10. Same work .. more pay. MORE STRESS, MORE RESPONSIBILITY - YOU HAVE TO GET YOUR WAY UP THAT BULLSHIT LADDER DONT YOU? HA HA THE LAUGH IS ON US
11. Wrinkles-add character. THEY AGE YOU QUICKER
12. You don't have to leave the room to make emergency
crotch adjustments. YOU ARE SO CLASSY YOU DONT CARE WHEN PEOPLE CAN NOTICE YOUR INADEQUATE BULGE POKING THROUGH
13. Wedding Dress $2000; Tux rental $100. NO ONE NOTICES YOU ON THE DAY - IT WOULD BE A SHAME TO WASTE ALL THAT MONEY ON YOU
14. If you retain water, it's in a canteen. IF ITS LIQUID, YOU WILL DRINK IT.
15 . People never glance at your chest when you're talking to them. BECAUSE YOU HAVE FAIRLY BORING CHESTS THAT APPEAL TO SO FEW USUALLY DUE TO YOUR ABUNDANCE OF FLAB
16. New shoes don't cut, blister, or mangle your feet. AND AREN'T MEN'S SHOES JUST SO ...SEXY? THAT DOESN'T WORK DOES IT FELLAS...
17. One mood, ALL the damn time. EMOTIONLESS BASTARDS
18. Phone conversations are over in 30 seconds. THAT IS BECAUSE YOU CANNOT STRING MORE THAN 2 SENTENCES TOGETHER.
19. A five-day vacation requires only 1 suitcase. YOU DONT PLAN AHEAD FOR ANYTHING DO YOU GUYS?
20. You can open all your own jars. SUCH HANDY SKILLS WILL GET YOU OH SO FAR....
21. You get extra credit for the slightest act of thoughtfulness.
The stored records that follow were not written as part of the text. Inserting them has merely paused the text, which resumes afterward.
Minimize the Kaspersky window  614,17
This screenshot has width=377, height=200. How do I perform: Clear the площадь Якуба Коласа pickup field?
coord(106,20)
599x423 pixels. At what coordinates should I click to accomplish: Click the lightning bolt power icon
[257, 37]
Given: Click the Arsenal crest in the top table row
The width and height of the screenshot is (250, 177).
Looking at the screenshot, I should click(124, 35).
SO RARE, YES IT IS WORTH REMEMBERING
22. Your underwear is $10 for a three-pack. AND STILL YOU MANAGE TO GET HOLES IN THEM AFTER A FEW MONTHS. MAYBE YOU COULD STOP ADJUDTING YOURSELVES AND WEARING THEM OUT?
23. If you are 34 and single, nobody notices. YOU RECKON? WE ASSUME YOU MUST BE...NEVERMIND...NO, NO ONE NOTICES JONBOY...
24. You can quietly enjoy a car ride from the passenger's seat. AND SILENTLY CRITIQUE THE DRIVER'S SKILL
25. Three pairs of shoes are more than enough. WHICH IS WHY YOU OFTEN LEAVE THE HOUSE LOOKING LIKE A BOOFUS
26. You can quietly watch a game with your buddy for hours without ever
thinking "He must be mad at me." FACE IT, YOU CANNOT TALK AND WATCH AT THE SAME TIME. NO MULTI-TASKING FOR YOUR GENDER
27. No maxi-pads. NO FREEBIE SYMPATHY
28. If another guy shows up at the party in the same outfit, you just
might become lifelong friends. AND BE RIDICULED BY EVERYONE IN THE ROOM
29. You are not expected to know the names of more than five colors. YOU ARE PROBABLY COLOUR BLIND ANYWAY - IT AFFECTS MORE MEN YOU KNOW...
30. You don't have to stop and think of which way to turn a
nut on a bolt. YES, YOU ARE HANDY WITH NUTS AREN'T YOU?
31. You are unable to see wrinkles in clothes. UNABLE TO IRON THEM OUT TOO...
32. The same hairstyle lasts for years, maybe decades. SEE UNLIKE YOU LOT, WE REALISED THE MULLET WAS DATED
33. Your belly usually hides your big hips. COVERS IT COMEPLETELY IF YOU DRINK ENOUGH BEER
34. One wallet and one pair of shoes, one color, all seasons. LIFE LONG DAG STATUS.
35. You can "do" your nails with a pocketknife. AND DONT THEY ALWAYS LOOK WELL LOOKED AFTER? NOT.
36. Christmas shopping can be accomplished for 25 relatives, on
December 24th, in minutes. AND IT SHOWS...SO MUCH THOUGHT...
37. The world is your urinal. DISGUSTING CREATURES AERN'T YOU? NEANDERTHAL HAS A MEANING YOU KNOW
 
As much as angela drove men through the dirt I must give props!!

That is truely witty stuff!!!
bahahahahaha
 
my kingdom fro some printing ink!!

I opened this thinking, maybe I could learn something that would help me understand my teenage sons better...maybe.
I'll have to come back later to read that list and teh response. I can't wait!!!I need a laugh.